I have often said, nations do not distrust each other because they
are armed; they are armed because they distrust each other. If this
globe is to live in peace and prosper, if it is to embrace all the
possibilities of the technological revolution, then nations must
renounce, once and for all, the right to an expansionist foreign
policy. Peace between nations must be an enduring goal — not a
tactical stage in a continuing conflict.
I’ve been told that there’s a popular song in your country —
perhaps you know it — whose evocative refrain asks the question,
“Do the Russians want a war?” In answer it says, “Go ask that silence
lingering in the air, above the birch and poplar there; beneath those
trees the soldiers lie. Go ask my mother, ask my wife; then you will
have to ask no more, ‘Do the Russians want a war?'”
But what of your one-time allies? What of those who embraced you on
the Elbe? What if we were to ask the watery graves of the Pacific,
or the European battlefields where America’s fallen were buried
far from home? What if we were to ask their mothers, sisters, and
sons, do Americans want war? Ask us, too, and you’ll find the same
answer, the same longing in every heart. People do not make wars,
governments do — and no mother would ever willingly sacrifice her
sons for territorial gain, for economic advantage, for ideology. A
people free to choose will always choose peace.

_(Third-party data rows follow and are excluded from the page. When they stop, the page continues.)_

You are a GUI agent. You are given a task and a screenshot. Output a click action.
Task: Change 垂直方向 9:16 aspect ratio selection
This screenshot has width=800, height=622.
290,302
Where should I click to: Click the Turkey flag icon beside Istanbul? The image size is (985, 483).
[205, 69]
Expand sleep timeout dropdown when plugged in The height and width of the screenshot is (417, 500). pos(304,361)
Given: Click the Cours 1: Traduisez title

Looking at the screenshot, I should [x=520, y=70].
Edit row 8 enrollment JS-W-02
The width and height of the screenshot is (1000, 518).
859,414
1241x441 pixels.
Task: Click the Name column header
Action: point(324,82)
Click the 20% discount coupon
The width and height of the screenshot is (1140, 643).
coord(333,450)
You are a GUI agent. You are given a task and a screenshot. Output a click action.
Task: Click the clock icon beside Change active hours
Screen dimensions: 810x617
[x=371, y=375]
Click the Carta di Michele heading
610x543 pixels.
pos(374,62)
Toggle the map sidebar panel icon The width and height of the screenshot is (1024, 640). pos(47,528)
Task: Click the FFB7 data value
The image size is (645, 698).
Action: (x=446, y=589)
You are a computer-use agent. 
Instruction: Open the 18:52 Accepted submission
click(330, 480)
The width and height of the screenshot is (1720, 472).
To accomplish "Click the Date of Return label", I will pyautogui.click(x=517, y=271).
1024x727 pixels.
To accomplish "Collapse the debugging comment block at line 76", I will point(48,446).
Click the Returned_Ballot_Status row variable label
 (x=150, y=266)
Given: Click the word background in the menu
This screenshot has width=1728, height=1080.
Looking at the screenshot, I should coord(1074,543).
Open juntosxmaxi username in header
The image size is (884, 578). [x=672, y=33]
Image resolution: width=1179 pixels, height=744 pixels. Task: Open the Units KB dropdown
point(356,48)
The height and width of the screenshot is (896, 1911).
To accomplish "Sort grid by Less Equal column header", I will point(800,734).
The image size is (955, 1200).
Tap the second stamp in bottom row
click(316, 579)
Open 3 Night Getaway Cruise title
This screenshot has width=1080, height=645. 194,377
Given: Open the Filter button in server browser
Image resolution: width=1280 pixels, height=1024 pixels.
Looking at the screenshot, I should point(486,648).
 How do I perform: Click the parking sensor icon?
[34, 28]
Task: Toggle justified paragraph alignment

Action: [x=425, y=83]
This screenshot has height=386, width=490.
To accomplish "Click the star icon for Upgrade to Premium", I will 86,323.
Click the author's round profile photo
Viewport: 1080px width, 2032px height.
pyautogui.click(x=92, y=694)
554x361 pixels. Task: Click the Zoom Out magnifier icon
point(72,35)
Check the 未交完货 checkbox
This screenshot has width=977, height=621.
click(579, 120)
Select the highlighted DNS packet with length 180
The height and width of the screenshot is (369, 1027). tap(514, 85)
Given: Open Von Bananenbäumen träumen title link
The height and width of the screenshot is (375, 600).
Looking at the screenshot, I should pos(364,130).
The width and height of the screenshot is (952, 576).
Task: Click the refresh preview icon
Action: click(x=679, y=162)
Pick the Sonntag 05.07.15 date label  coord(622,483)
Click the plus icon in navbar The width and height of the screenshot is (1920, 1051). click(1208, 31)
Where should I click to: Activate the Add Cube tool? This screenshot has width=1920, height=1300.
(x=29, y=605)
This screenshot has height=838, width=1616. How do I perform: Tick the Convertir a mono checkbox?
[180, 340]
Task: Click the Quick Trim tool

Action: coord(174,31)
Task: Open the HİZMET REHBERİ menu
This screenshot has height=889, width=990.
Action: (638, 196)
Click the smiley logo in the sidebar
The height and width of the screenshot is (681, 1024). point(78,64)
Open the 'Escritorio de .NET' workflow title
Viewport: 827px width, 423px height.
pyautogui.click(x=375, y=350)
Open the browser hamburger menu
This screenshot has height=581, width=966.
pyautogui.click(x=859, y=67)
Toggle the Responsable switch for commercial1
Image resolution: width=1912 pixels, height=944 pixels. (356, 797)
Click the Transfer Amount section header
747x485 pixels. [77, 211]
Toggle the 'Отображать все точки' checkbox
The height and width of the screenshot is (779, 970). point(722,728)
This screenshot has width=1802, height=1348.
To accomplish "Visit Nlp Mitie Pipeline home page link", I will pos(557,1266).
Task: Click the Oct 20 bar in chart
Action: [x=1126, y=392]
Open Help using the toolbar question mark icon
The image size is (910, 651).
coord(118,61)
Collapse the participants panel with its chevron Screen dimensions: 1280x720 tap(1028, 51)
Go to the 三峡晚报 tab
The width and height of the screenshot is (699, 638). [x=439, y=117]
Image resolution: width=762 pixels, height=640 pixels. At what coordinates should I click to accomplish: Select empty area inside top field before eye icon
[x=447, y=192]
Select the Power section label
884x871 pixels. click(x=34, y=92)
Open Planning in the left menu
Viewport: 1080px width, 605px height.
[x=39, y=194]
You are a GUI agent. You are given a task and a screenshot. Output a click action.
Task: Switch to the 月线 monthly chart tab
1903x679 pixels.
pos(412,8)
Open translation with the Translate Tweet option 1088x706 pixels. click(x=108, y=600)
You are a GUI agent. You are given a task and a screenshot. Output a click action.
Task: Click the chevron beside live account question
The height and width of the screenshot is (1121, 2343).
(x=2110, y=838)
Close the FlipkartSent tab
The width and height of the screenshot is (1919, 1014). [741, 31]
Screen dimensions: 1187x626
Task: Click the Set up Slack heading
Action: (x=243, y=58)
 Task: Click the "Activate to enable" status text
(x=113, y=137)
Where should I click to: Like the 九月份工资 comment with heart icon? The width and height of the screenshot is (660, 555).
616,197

Americans seek always to make friends of old antagonists. After
a colonial revolution with Britain we have cemented for all ages
the ties of kinship between our nations. After a terrible civil war
between North and South, we healed our wounds and found true unity
as a nation. We fought two world wars in my lifetime against Germany
and one with Japan, but now the Federal Republic of Germany and Japan
are two of our closest allies and friends.
Some people point to the trade disputes between us as a sign of
strain, but they’re the frictions of all families, and the family of
free nations is a big and vital and sometimes boisterous one. I can
tell you that nothing would please my heart more than in my lifetime
to see American and Soviet diplomats grappling with the problem of
trade disputes between America and a growing, exuberant, exporting
Soviet Union that had opened up to economic freedom and growth.
Is this just a dream? Perhaps. But it is a dream that is our
responsibility to have come true.
Your generation is living in one of the most exciting, hopeful times
in Soviet history. It is a time when the first breath of freedom stirs
the air and the heart beats to the accelerated rhythm of hope, when the
accumulated spiritual energies of a long silence yearn to break free.
We do not know what the conclusion of this journey will be, but
we’re hopeful that the promise of reform will be fulfilled. In this
Moscow spring, this May 1988, we may be allowed that hope — that
freedom, like the fresh green sapling planted over Tolstoy’s grave,
will blossom forth at least in the rich fertile soil of your people
and culture. We may be allowed to hope that the marvelous sound of
a new openness will keep rising through, ringing through, leading to
a new world of reconciliation, friendship, and peace.
Thank you all very much and da blagoslovit vas gospod! God bless you.